## Directives
1/ In the guide on Azure Functions that aren't running, rewrite the part that begins at "1. Summary¶" and stops after "to prevent recurrence.", changing "playbook" to "runbook".
2/ Pick up the troubleshooting guide for Azure Functions that aren't running right after its last line and keep writing it.

## Reading passage
____

Functions Not Executing¶

1. Summary¶

Use this playbook when trigger sources are active but one or more Azure Functions are not executing. Most incidents fall into one of six hypotheses: disabled function, listener startup failure, host restart loop, trigger misbinding, source-side delivery gap, or deployment/runtime regression. Primary objective: restore safe execution quickly while collecting enough evidence to prevent recurrence.

Decision Flow¶

flowchart TD
    A["Functions not executing"] --> B{"Enabled state healthy?"}
    B -->|No| C["Remove disable setting and restart"]
    B -->|Yes| D{"Listener starts?"}
    D -->|No| E["Fix trigger auth/connection/binding"]
    D -->|Yes| F{"Source events present?"}
    F -->|No| G["Fix publisher/schedule/subscription"]
    F -->|Yes| H{"Host stable?"}
    H -->|No| I["Investigate restart loop/runtime init"]
    H -->|Yes| J["Check deployment/config regression"]
    C --> K["Verify invocation recovery"]
    E --> K
    G --> K
    I --> K
    J --> K

Severity guidance¶

Condition	Severity	Action priority
Critical business trigger halted	SEV-1	Immediate mitigation + incident commander
Non-critical batch trigger halted	SEV-2	Restore within current shift
Low-impact maintenance trigger halted	SEV-3	Restore in planned response window
### Signal snapshot
Signal	Normal	Incident
---	---	---
Invocations	Correlate with source events	Near zero on impacted function
Listener traces	`Listener started` appears	`unable to start` or missing listener trace
Function state	Enabled	Disabled via metadata/app setting
Host lifecycle	Stable startup cadence	Frequent restart cycling

2. Common Misreadings¶

Misreading	Why incorrect	Correct interpretation
"App is healthy, so function must run."	App up does not guarantee listener up	Validate listener startup traces
"No exceptions means no issue."	Listener failures may exist only in `traces`	Query host/lifecycle logs first
"Scale out first."	Scaling does not fix disabled or broken config	Verify control-plane and trigger path
"Queue quiet means no work."	Source visibility can lag or be partial	Correlate source metrics and invocations
"Always code bug."	Config/RBAC drift often causes this pattern	Validate settings and permissions before rollback

3. Competing Hypotheses¶

ID	Hypothesis	Confirming signal	Disproving signal
H1	Function disabled by setting	`IsDisabled=true` or disable trace	Enabled and no disable trace
H2	Listener startup failure (auth/connection)	`listener ... unable to start`	Listener stable after restart
H3	Host restart loop	Dense start/shutdown timeline	Low restart count and stable host
H4	Binding/extension mismatch	Indexing/binding errors at startup	Clean indexing and active listener
H5	Source not delivering events	No source-side activity	Source active while invocations zero
H6	Deployment/runtime regression	Onset after release/config change	No temporal correlation

4. What to Check First¶

Confirm target function is enabled.
Confirm listener startup traces exist after latest host start.
Confirm source activity exists in same interval.
Confirm host is not cycling.

Quick portal checks¶

Function App -> Functions -> target function: Enabled is On.

____

## Records shown
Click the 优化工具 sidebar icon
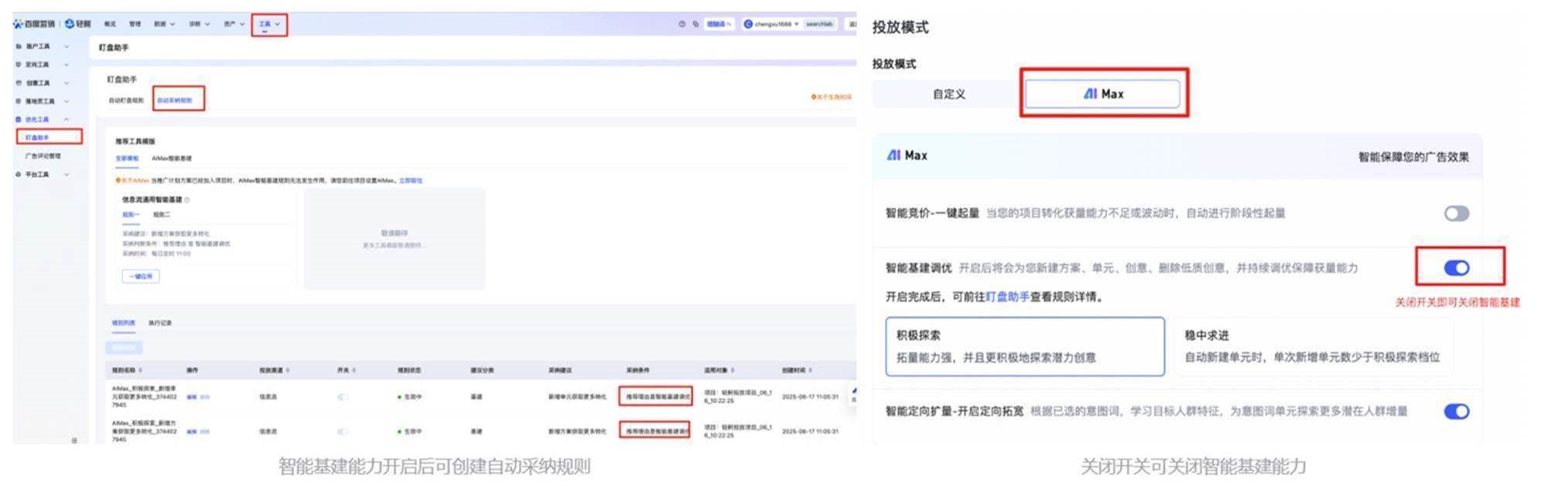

____

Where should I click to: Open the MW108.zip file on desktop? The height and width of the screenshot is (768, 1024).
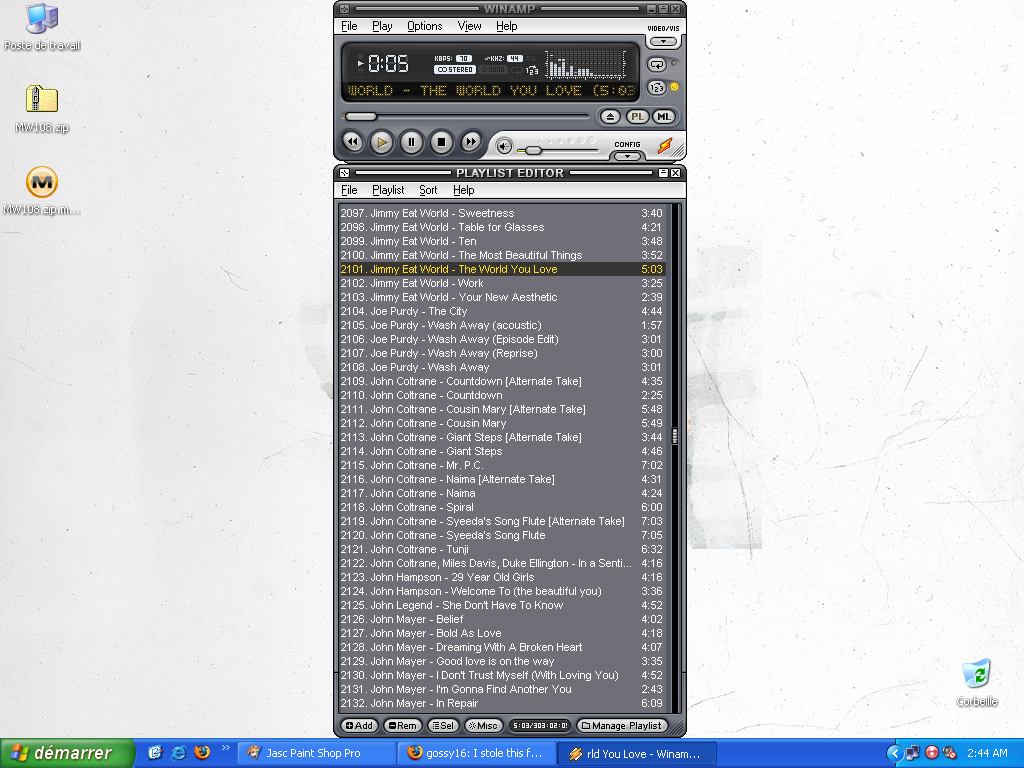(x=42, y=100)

____

## Expected results
1/
1. Summary¶

Use this runbook when trigger sources are active but one or more Azure Functions are not executing. Most incidents fall into one of six hypotheses: disabled function, listener startup failure, host restart loop, trigger misbinding, source-side delivery gap, or deployment/runtime regression. Primary objective: restore safe execution quickly while collecting enough evidence to prevent recurrence.

2/
Function App -> Monitor: invocation line not flat while source is active.
Application Insights -> Logs: listener startup and host lifecycle traces present.

Quick CLI checks¶

az functionapp function list --name "$APP_NAME" --resource-group "$RG" --output table
az functionapp config appsettings list --name "$APP_NAME" --resource-group "$RG" --output table
az monitor log-analytics query --workspace "$WORKSPACE_ID" --analytics-query "traces | where timestamp > ago(30m) | where cloud_RoleName =~ '$APP_NAME' | where message has_any ('disabled','listener','Host started','unable to start') | project timestamp, severityLevel, message | order by timestamp desc" --output table

Example output¶

Name             Trigger    IsDisabled
---------------  ---------  ----------
QueueProcessor   queue      true
health           http       false

Name                                              Value
------------------------------------------------  ----------------------------------------------------------------
AzureWebJobs.QueueProcessor.Disabled              true
AzureWebJobsStorage                               DefaultEndpointsProtocol=https;AccountName=***;AccountKey=***

timestamp                    severityLevel  message
---------------------------  -------------  ---------------------------------------------------------------------------------
2026-04-04T12:22:53.000000Z  3              Process reporting unhealthy: azure.functions.webjobs.storage: Unhealthy (AuthorizationPermissionMismatch)
2026-04-04T12:16:06.000000Z  2              The listener for function 'Functions.scheduled_cleanup' was unable to start.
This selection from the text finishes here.